Key relationship: By Jensen’s inequality, $\tilde{\rho} \geq \bar{w}$ always holds.

You can choose between these metrics:

# MSEM-based (default, theoretically exact)
eqc_msem <- eqc_calibrate(
  target_rho = 0.80,
  n_items = 25,
  model = "rasch",
  reliability_metric = "msem",  # or "bar"
  seed = 42
)

# Average-information (faster, higher values)
eqc_info <- eqc_calibrate(
  target_rho = 0.80,
  n_items = 25,
  model = "rasch",
  reliability_metric = "info",  # or "tilde"
  seed = 42
)

Working with Different Latent Distributions

The sim_latentG() function generates latent abilities with various distributional shapes, all pre-standardized to have mean 0 and variance 1:

# Compare different shapes
compare_shapes(
  n = 3000,
  shapes = c("normal", "bimodal", "trimodal", 
             "skew_pos", "heavy_tail", "uniform"),
  seed = 42
)

Using Non-Normal Latent Distributions

You can specify any shape for calibration:

# Calibrate for a bimodal population
eqc_bimodal <- eqc_calibrate(
  target_rho = 0.75,
  n_items = 20,
  model = "rasch",
  latent_shape = "bimodal",
  latent_params = list(delta = 0.8),  # Mode separation
  seed = 42
)

Available shapes include:

Shape	Description
`normal`	Standard normal N(0,1)
`bimodal`	Symmetric two-component Gaussian mixture
`trimodal`	Symmetric three-component mixture
`skew_pos`	Right-skewed (standardized Gamma)
`skew_neg`	Left-skewed (negated Gamma)
`heavy_tail`	Heavy-tailed (standardized Student-t)
`uniform`	Uniform distribution
`floor`	Floor effect
`ceiling`	Ceiling effect
`custom`	User-specified mixture

Working with the 2PL Model

For the two-parameter logistic (2PL) model, discriminations vary across items:

# 2PL calibration with IRW-based difficulties and copula method
eqc_2pl <- eqc_calibrate(
  target_rho = 0.80,
  n_items = 30,
  model = "2pl",
  latent_shape = "normal",
  item_source = "irw",
  item_params = list(
    discrimination_params = list(
      mu_log = 0,        # Mean of log-discrimination
      sigma_log = 0.3,   # SD of log-discrimination
      rho = -0.3         # Correlation between difficulty and log-discrimination
    )
  ),
  seed = 42
)

The copula method for generating item parameters preserves:

Realistic difficulty distributions from the IRW
Log-normal marginal for discriminations
The empirically-observed negative correlation between difficulty and discrimination

Validating with the SPC Algorithm

For rigorous validation, use SPC to independently verify EQC results:

# First run EQC
eqc_result <- eqc_calibrate(
  target_rho = 0.80,
  n_items = 25,
  model = "rasch",
  seed = 42
)

# Validate with SPC (warm start from EQC)
spc_result <- spc_calibrate(
  target_rho = 0.80,
  n_items = 25,
  model = "rasch",
  c_init = eqc_result,  # Use EQC result for warm start
  n_iter = 200,
  seed = 42
)

# Compare results
compare_eqc_spc(eqc_result, spc_result)

# # #

■ **Problem**
Pick up the reliability calibration guide where it stops and keep writing it. The entries after the reliability calibration guide are separate material and have no connection to it.

■ **Information supplied**
# # #

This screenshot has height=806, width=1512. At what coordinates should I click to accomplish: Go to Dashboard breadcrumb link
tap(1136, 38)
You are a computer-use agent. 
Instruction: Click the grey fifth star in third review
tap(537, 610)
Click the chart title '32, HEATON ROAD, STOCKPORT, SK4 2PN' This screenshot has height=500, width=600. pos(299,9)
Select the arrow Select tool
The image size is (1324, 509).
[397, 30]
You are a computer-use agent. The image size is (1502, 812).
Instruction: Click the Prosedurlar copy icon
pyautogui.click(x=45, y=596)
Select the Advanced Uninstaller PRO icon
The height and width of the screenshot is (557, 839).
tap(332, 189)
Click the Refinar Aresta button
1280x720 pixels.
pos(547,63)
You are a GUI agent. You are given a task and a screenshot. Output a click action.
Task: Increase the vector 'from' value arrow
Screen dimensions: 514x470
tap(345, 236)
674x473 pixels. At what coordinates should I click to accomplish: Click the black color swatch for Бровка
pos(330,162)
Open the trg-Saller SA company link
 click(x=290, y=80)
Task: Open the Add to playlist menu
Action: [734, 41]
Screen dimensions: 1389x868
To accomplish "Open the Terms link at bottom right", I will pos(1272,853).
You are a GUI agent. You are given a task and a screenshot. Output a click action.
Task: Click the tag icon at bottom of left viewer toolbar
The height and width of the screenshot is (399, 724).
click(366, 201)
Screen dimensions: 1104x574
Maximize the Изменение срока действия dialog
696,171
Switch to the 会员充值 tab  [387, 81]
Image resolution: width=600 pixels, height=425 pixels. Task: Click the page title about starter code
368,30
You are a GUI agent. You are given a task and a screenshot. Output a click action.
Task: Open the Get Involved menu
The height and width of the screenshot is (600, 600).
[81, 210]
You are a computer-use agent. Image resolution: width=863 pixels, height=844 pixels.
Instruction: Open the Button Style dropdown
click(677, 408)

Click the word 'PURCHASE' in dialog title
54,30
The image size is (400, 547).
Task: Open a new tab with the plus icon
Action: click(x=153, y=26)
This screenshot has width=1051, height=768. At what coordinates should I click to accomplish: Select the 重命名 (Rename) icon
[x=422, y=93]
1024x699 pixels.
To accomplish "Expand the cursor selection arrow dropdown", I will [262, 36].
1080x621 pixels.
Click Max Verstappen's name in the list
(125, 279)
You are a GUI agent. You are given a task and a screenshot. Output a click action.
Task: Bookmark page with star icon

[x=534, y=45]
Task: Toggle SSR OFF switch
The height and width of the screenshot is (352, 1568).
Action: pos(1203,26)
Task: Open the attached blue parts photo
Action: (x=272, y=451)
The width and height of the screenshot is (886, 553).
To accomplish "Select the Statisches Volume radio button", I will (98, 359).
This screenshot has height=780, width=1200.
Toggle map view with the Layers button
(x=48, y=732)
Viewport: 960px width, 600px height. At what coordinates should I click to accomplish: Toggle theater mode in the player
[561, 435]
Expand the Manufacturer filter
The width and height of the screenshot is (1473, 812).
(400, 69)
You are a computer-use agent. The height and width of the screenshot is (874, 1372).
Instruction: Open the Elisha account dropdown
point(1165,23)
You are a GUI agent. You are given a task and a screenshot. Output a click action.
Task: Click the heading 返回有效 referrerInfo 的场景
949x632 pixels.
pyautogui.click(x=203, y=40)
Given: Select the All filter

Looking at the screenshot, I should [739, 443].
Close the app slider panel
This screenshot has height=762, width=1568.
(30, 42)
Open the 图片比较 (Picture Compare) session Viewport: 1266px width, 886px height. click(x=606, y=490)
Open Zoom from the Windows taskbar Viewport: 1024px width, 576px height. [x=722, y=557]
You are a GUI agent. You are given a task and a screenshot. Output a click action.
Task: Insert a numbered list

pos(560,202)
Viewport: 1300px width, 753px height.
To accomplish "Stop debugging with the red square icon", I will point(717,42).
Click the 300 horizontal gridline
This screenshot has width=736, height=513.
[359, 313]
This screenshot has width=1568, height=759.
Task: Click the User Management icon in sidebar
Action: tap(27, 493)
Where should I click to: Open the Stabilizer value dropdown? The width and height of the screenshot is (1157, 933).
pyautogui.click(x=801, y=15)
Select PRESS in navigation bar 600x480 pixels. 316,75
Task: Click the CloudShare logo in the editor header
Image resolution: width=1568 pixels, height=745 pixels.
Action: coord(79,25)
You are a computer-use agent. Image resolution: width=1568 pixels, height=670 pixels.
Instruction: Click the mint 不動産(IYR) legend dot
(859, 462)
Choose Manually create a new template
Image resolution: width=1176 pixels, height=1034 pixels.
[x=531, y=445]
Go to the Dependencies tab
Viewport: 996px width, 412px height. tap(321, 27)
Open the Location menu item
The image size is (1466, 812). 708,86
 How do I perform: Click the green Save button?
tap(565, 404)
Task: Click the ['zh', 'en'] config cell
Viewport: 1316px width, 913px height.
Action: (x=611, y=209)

# # #

■ **Task response**
When results agree (typically within 5%), you can be confident in your calibration.

Typical Workflow Summary

A complete reliability-targeted simulation workflow:

# 1. Define target reliability
target_rho <- 0.80

# 2. Calibrate using EQC
eqc_result <- eqc_calibrate(
  target_rho = target_rho,
  n_items = 25,
  model = "rasch",
  latent_shape = "normal",
  item_source = "irw",
  seed = 42
)

# 3. (Optional) Validate with SPC
spc_result <- spc_calibrate(
  target_rho = target_rho,
  n_items = 25,
  model = "rasch",
  c_init = eqc_result,
  n_iter = 200,
  seed = 42
)

# 4. Generate response data
sim_data <- simulate_response_data(
  eqc_result = eqc_result,
  n_persons = 1000,
  seed = 123
)

# 5. (Optional) Validate achieved reliability with TAM
tam_rel <- compute_reliability_tam(sim_data$response_matrix, model = "rasch")

# 6. Use the data for your simulation study
# ... your analysis code here ...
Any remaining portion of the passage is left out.